I then turned to my passenger (a student PPL) to cross check our position from his reading of the chart when a PA28 flashed past from left to right straight across the nose. So close that I would have clearly read the reg if it had been in my field of view long enough.
As it was I only barely registered it (no pun intended)
He plainly hadn't seen me and I certainly didn't see him.
I've racked my brains as to what could have caused us to fail to see each other. From my point of view I'd just scanned the area he came from and I can only conclude that his profile more or less head on was so thin I just didn't see it. Conversely I was pretty much broadside to him with strobes going etc. so I should have been more visible?
Looking out, a TS, I can't see what else I could have done, but any thoughts as to ways I might improve look out would be very welcome.

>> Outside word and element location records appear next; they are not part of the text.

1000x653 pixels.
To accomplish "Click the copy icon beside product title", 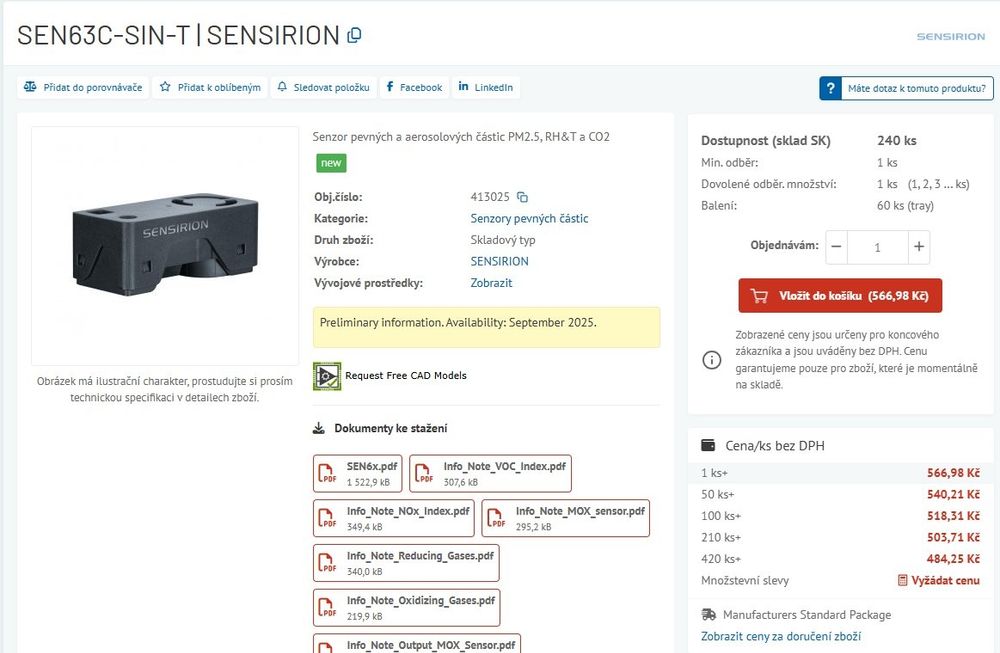I will [354, 35].
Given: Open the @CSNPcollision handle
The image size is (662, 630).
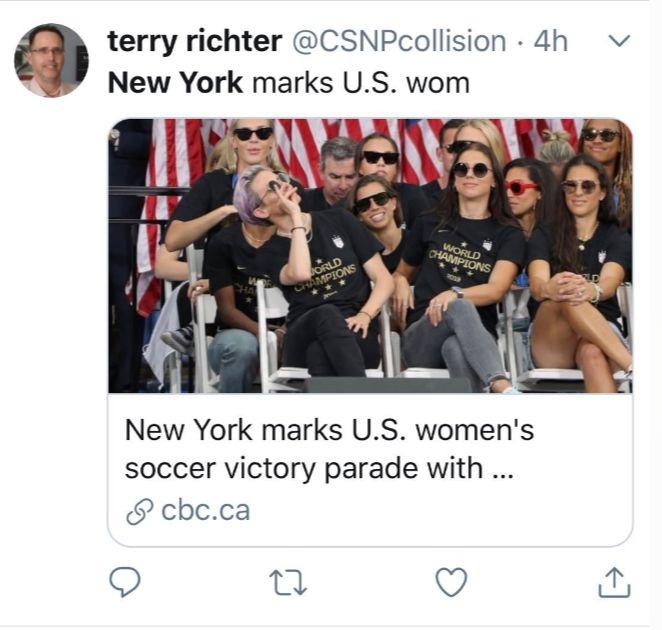Looking at the screenshot, I should click(398, 41).

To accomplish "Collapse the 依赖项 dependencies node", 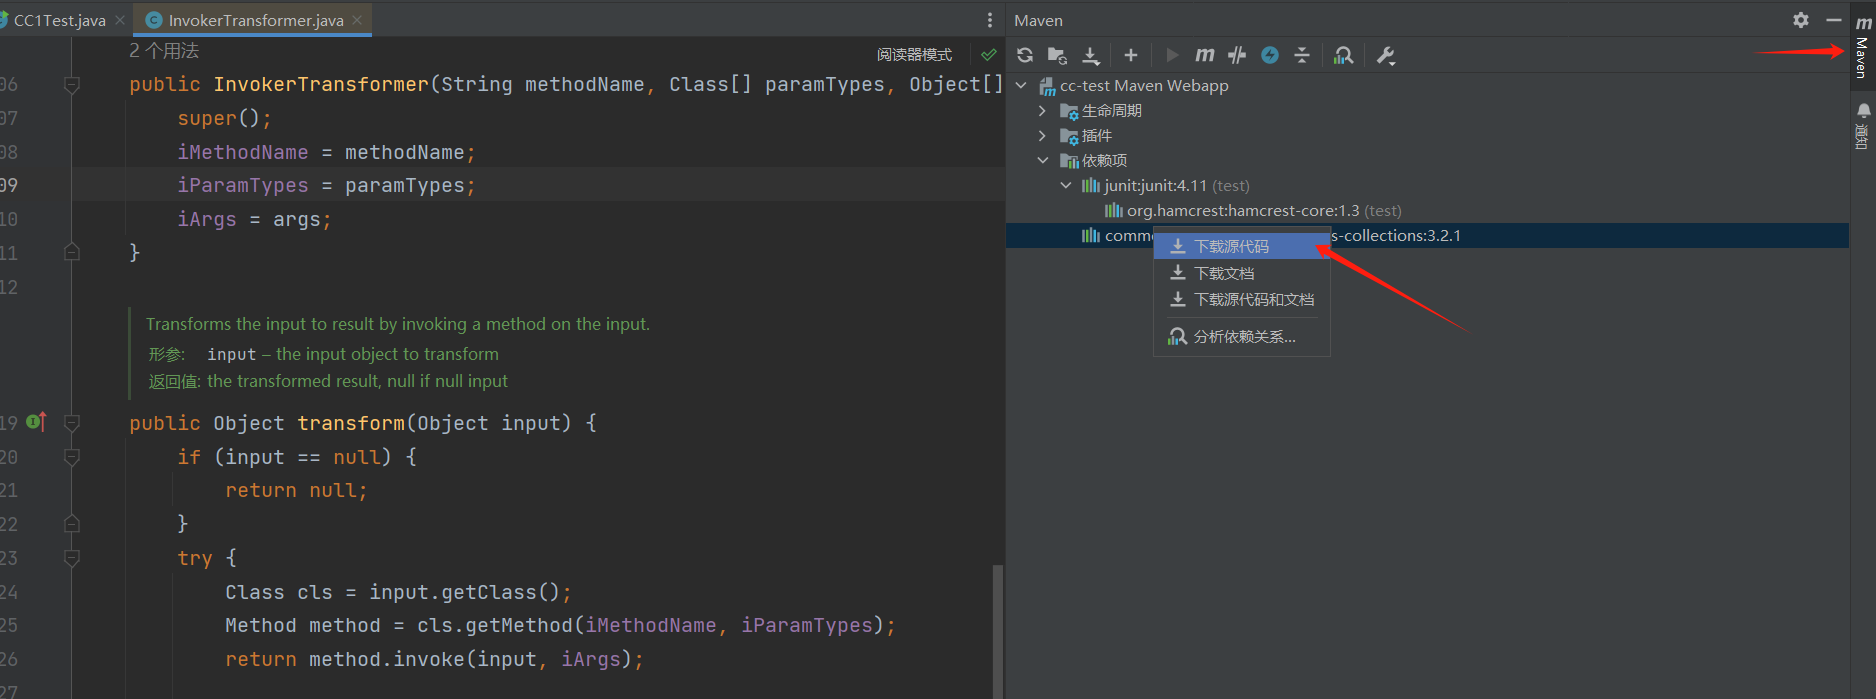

I have no criticism of the ATCO by the way.
If you were both flying at similar speeds (you didn't mention the type you were flying) then you would have been at 45 degrees aspect to each other rather than head/side on.
Other than keep looking, wingtip to wingtip and up/down as you do so there is little to suggest.
Presumably since the radar controller didn't make any mention of that traffic at all it cannot have been squawking. Nothing you can do about that but a salutory lesson to all.
SQUAWK MODE CHARLIE - ALWAYS.
Two things to bear in mind:-
a) concentrating on visually acquiring traffic already called can distract you from seeing the other (vital) traffic.
b) the one that is going to hit you is stationary relative to your point of view, and therefore much harder to spot!
Glad that it was a near MISS and you are here to type about it.
There are two ways to argue with a woman.
Neither of them work!
I had a moment recently which reinforced that point. Flying out of Biggin, I got to Sevenoaks when someone else coming in called also at Sevenoaks at the same altitude as me. Looking around, I saw an aircraft at the same height as myself over the other side of Sevenoaks coming in. At this point I did not stop my lookout per se, but I definitely relaxed. Suddenly straight ahead of me I clocked a twin heading towards me. I went down and he went up so no harm to either of us but I definitely learned something from that little encounter!
(I'm a very low-hours PPL, still learning all the basics btw!)
I suspect it's happened to a lot of us, all of whom have then sharpened up our scans. I think the most disconcerting I have had was in the front of a Super Cub over Cowes when returning to the mainland during my Tailwheel training. I spotted a Navajo coming the other way about 150ft above with quite a high closing speed. We were a bit below so there was no need to take avoiding action but it happened so quickly as to be a bit of a shock. The reason this was particularly disconcerting was when I read a bit an from an online forum printed in a rival of this fine magazine by an instructor who was in the back of a Super Cub and met a Navajo coming the other way at high speed. Sounded like it had unnerved my instructor as well but I suppose he had seen it later than I had, being sat in the back!
Yes - this happened to me a few weeks ago after receiving traffic information. As I was focusing in one spot trying to find the traffic, suddenly something else popped out right in front of me crossing my path.
I thought there was a Short Term Conflict Alert mechanism in the radar room which triggers when two aircraft are on a collision course? Or does that only work when flying inside controlled airspace/the ATZ?
Personally I cannot see how my own lookout will be any better than the controller's view, who can see the bigger picture where there is radar coverage. If given the situation, I would either "Request vectors for traffic avoidance" and if that is not available, leave the vicinity and fly another route which is less busy.
I would be extra vigilant for a good lookout if the controller mentions limited alerts due to traffic density. Any passengers in the aircraft can assist with the lookout as well.
The thing that still bugs me is the knowledge that I may not realise how close I have been to an aircraft that I have never seen. When under basic service and ATC nevertheless advise of traffic near and closing, a lot of the time I don't see it, even when told where to look. After a while I assume they must have missed me..............
IMHO that is a dangerous move - it could be very easy to forget to reset it correctly. Far better to have the correct setting - and then simply set 200 ft lower / higher on your altimeter.